This work is a collaborative research effort with Minjoon Son (advised by Prof. Youngmyung Ko) as part of the "Campus: Beyond Safety to Intelligence – Postech Living Lab Project with EVA"
🎯 Introduction: Shifting Feedback from 'Retrospective Correction' to 'Cognitive Enhancement'
When EVA makes judgments based on images, operators often provide specific feedback like: "This is indeed a safety vest. Why did it get confused?" or "Shouldn't there be an alert here?" This feedback contains not just the right or wrong answer, but also the human reasoning and context behind the judgment.
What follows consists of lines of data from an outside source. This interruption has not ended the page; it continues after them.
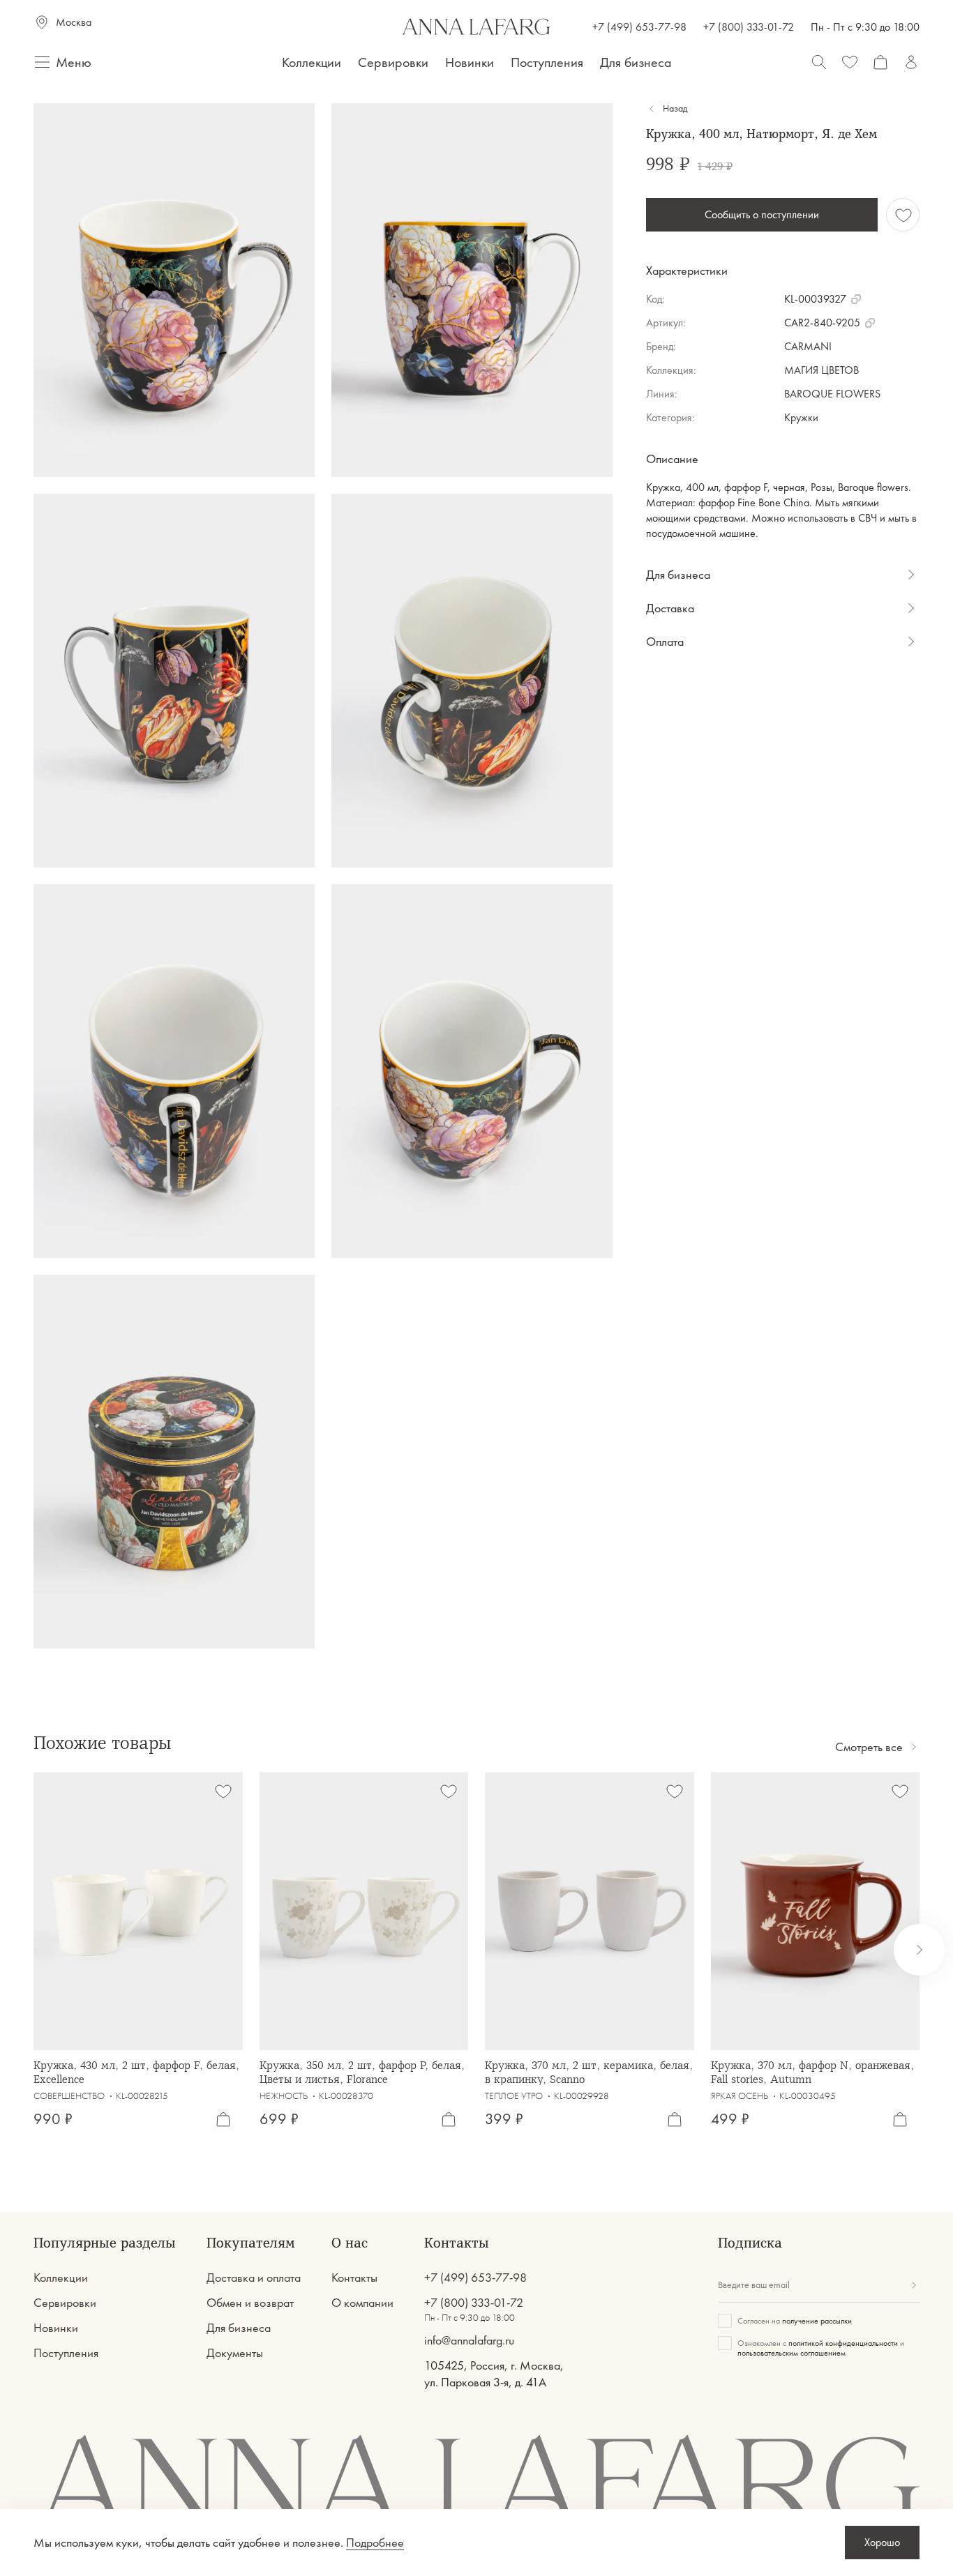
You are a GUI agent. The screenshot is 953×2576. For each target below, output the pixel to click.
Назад (675, 108)
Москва (73, 22)
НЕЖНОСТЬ (284, 2096)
Previously, EVA utilized this feedback by storing it in a separate Vector DB and using it to adjust the Alert status when similar situations occurred. While this approach offered the advantage of quick application, it had a structural limitation: it did not improve the model's intrinsic reasoning capability and merely retrospectively filtered errors.
To fundamentally address this issue, we completely changed our approach. We reconstructed user feedback not as simple error reports, but as Instruction Data that the model can directly use in its inference process to strengthen its Visual Reasoning capability.
This article will focus on how VLM-based Instruction Tuning utilizing user feedback data overcomes the limitations of the previous Vector DB-centric approach and improves the model's visual reasoning performance.